Take the lines below between the one holding "Task: Open the 보기(V) menu" and the one holding "The height and width of the screenshot is (240, 374).", inclusive, and copy them exactly. Add nothing.

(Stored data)
—————
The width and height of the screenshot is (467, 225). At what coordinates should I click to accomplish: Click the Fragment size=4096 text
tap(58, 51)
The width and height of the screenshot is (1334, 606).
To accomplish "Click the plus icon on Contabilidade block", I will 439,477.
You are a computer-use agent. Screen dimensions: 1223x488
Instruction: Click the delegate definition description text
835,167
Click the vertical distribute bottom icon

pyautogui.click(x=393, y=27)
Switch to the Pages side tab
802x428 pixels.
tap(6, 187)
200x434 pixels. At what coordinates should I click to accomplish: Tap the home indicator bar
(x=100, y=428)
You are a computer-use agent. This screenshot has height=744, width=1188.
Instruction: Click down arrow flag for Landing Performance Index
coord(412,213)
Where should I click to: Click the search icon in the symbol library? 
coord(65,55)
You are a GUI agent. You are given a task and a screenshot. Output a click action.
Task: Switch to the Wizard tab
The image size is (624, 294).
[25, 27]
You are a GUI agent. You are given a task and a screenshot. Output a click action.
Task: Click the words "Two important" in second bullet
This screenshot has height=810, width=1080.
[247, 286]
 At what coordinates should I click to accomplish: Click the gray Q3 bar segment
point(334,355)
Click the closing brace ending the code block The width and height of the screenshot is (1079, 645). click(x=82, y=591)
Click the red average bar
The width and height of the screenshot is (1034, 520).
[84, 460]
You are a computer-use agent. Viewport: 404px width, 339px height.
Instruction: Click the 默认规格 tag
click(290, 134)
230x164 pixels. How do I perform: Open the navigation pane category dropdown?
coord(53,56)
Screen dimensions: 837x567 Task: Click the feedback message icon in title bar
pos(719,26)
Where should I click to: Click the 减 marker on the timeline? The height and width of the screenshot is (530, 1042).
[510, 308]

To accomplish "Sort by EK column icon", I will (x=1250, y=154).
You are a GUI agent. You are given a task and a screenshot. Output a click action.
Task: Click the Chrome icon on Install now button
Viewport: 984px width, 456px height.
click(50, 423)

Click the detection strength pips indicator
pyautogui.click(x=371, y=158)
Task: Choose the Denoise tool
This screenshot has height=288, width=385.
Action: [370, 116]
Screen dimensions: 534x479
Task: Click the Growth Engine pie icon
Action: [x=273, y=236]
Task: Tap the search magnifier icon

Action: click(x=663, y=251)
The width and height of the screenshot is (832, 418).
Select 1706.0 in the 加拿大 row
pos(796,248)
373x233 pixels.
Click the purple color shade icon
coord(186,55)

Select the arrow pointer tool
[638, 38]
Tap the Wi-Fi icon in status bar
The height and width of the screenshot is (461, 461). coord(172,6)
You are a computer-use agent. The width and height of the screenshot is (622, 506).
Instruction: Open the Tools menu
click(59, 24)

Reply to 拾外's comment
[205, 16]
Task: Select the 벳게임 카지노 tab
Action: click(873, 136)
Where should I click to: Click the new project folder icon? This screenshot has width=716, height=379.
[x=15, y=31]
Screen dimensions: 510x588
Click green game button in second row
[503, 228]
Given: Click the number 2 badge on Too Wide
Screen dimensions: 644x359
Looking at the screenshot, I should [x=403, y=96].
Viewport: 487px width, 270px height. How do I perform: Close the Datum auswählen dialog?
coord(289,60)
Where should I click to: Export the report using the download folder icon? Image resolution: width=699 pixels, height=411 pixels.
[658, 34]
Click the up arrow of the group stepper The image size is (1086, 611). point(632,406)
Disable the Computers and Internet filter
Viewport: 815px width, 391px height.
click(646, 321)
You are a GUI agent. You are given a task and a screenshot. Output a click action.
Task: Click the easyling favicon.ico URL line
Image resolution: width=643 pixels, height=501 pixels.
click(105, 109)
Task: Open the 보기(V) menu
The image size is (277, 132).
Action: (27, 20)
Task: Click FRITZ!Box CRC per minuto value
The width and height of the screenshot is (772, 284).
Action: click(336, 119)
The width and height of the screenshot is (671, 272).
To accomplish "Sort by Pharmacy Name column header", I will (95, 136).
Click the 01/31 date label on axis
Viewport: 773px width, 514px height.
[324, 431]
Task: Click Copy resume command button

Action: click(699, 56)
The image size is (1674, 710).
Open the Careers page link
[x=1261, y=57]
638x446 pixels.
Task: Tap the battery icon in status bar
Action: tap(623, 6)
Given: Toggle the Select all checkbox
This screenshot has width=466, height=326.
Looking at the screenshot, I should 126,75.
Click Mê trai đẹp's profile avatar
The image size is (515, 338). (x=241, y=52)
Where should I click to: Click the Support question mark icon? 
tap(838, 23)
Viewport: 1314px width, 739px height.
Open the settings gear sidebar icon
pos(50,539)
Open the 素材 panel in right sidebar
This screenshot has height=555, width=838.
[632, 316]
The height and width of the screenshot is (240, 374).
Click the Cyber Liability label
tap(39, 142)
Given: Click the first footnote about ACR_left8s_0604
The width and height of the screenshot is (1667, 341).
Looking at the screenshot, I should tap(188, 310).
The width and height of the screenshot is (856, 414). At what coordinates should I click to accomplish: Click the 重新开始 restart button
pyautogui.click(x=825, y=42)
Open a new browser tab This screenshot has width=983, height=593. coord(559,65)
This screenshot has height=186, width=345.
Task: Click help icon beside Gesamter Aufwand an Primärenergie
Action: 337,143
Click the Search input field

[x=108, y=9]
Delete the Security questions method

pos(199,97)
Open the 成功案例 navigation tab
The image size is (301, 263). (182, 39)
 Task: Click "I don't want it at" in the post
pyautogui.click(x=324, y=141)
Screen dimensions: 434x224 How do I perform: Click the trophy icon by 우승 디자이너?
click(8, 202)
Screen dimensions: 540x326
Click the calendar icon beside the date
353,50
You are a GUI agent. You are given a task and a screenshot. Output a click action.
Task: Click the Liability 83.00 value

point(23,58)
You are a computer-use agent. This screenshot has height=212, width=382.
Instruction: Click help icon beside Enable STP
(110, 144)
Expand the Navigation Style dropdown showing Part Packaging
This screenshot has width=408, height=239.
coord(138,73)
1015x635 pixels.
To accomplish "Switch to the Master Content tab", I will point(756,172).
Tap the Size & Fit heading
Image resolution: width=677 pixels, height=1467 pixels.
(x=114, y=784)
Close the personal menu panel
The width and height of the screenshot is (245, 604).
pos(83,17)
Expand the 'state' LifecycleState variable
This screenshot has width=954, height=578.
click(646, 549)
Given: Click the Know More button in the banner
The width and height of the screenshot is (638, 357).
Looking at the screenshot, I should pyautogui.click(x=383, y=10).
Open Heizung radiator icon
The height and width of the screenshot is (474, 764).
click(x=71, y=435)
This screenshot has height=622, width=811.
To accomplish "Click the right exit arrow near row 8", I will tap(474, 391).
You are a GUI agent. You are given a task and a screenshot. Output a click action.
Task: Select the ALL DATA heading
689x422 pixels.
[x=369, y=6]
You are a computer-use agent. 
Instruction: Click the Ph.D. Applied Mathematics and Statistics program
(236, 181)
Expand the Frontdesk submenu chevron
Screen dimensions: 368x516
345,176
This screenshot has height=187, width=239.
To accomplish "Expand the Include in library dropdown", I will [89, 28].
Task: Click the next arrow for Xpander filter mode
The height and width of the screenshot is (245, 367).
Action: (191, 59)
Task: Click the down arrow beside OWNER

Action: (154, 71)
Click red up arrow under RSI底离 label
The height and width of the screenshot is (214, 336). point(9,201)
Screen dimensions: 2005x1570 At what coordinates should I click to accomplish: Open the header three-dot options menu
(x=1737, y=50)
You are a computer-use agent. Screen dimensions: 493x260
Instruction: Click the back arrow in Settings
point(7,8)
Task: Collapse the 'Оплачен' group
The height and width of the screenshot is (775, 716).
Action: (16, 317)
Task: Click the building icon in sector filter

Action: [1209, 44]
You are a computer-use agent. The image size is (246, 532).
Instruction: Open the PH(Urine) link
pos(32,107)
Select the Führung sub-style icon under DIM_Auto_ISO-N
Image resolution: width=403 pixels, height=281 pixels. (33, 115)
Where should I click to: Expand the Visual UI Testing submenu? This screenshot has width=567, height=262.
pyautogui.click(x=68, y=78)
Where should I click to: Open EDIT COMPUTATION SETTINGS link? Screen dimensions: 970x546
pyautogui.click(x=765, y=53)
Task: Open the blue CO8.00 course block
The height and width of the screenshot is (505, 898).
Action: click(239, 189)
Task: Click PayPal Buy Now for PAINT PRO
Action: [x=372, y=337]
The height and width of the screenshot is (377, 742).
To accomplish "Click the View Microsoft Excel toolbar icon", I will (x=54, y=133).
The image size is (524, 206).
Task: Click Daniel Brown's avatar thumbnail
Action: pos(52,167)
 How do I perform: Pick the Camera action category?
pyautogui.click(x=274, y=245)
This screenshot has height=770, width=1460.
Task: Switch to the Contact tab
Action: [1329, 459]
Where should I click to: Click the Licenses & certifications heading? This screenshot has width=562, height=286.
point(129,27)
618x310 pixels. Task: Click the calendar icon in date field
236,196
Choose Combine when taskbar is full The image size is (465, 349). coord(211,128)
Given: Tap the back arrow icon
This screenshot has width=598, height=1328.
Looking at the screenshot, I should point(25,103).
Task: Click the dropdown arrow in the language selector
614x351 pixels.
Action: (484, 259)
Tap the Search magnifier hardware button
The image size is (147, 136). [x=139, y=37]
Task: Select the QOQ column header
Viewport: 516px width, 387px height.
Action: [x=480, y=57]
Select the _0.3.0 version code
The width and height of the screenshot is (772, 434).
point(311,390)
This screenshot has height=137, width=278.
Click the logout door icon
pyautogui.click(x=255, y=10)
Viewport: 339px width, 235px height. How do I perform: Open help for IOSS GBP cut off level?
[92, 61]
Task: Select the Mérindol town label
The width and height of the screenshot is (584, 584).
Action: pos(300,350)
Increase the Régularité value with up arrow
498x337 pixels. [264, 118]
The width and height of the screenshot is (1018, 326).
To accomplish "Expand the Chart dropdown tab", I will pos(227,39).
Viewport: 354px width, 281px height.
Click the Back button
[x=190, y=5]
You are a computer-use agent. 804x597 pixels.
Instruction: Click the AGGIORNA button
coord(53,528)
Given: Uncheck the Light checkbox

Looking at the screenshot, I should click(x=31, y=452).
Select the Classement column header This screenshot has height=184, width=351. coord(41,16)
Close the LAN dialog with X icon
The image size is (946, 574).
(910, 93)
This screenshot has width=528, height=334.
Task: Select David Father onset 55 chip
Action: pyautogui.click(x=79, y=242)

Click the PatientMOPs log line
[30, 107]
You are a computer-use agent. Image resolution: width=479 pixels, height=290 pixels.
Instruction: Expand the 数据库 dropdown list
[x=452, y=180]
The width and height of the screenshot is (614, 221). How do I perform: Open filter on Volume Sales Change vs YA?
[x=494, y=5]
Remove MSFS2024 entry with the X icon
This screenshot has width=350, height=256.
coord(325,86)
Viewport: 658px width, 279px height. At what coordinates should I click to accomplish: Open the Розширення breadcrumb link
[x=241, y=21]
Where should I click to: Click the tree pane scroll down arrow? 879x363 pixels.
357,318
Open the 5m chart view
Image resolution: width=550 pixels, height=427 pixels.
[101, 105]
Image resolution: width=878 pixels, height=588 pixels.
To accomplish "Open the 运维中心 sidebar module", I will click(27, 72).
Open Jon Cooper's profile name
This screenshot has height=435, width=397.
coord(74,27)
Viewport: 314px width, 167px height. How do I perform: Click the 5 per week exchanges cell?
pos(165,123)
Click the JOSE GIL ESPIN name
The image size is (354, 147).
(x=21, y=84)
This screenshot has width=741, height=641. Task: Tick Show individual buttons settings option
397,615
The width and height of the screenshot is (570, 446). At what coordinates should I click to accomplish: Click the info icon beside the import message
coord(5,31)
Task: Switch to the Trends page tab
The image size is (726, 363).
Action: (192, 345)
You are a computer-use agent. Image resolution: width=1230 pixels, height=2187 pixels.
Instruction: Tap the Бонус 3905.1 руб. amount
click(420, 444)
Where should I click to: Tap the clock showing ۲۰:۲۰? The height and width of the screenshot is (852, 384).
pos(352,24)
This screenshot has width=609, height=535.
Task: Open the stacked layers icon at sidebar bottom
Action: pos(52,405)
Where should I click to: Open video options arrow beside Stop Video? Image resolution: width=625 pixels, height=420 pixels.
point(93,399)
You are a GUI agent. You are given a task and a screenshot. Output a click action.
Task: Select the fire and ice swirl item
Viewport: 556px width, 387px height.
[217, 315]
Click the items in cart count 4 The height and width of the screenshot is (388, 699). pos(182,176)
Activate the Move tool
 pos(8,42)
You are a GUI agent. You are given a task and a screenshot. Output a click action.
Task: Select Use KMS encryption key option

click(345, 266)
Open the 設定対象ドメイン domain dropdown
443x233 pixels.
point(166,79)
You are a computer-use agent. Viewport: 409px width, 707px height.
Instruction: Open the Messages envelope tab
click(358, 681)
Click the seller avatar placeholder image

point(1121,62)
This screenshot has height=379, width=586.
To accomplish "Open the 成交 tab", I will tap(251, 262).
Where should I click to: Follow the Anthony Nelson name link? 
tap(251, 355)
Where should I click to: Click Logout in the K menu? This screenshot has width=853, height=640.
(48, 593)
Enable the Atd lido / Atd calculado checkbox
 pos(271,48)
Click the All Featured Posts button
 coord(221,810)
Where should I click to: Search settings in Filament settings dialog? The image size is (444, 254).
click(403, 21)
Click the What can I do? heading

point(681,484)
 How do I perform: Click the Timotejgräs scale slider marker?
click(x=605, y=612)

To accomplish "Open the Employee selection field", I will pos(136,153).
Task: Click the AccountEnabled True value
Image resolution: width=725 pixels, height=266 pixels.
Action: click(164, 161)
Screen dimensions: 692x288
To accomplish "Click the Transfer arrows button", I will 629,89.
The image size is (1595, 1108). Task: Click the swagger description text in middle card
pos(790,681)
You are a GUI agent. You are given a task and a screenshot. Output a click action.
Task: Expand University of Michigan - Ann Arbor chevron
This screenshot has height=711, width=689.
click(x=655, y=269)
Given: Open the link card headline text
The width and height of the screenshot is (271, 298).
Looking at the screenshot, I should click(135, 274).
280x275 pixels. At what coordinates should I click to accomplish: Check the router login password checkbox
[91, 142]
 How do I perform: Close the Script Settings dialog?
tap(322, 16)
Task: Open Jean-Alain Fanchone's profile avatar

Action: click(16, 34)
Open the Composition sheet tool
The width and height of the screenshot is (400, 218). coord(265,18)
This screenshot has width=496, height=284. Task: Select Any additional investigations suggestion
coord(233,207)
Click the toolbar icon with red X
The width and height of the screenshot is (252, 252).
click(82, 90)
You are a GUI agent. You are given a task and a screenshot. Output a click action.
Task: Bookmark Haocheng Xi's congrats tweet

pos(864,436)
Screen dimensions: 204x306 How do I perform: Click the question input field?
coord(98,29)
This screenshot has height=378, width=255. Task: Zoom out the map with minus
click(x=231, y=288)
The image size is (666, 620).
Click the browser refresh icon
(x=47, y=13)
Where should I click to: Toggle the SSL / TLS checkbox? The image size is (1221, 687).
—————
# EXERCISE ANSWER
Task: Open the 보기(V) menu
The image size is (277, 132).
Action: (27, 20)
Task: Click FRITZ!Box CRC per minuto value
The width and height of the screenshot is (772, 284).
Action: click(336, 119)
The width and height of the screenshot is (671, 272).
To accomplish "Sort by Pharmacy Name column header", I will (95, 136).
Click the 01/31 date label on axis
Viewport: 773px width, 514px height.
[324, 431]
Task: Click Copy resume command button

Action: click(699, 56)
The image size is (1674, 710).
Open the Careers page link
[x=1261, y=57]
638x446 pixels.
Task: Tap the battery icon in status bar
Action: tap(623, 6)
Given: Toggle the Select all checkbox
This screenshot has width=466, height=326.
Looking at the screenshot, I should 126,75.
Click Mê trai đẹp's profile avatar
The image size is (515, 338). (x=241, y=52)
Where should I click to: Click the Support question mark icon? 
tap(838, 23)
Viewport: 1314px width, 739px height.
Open the settings gear sidebar icon
pos(50,539)
Open the 素材 panel in right sidebar
This screenshot has height=555, width=838.
[632, 316]
The height and width of the screenshot is (240, 374).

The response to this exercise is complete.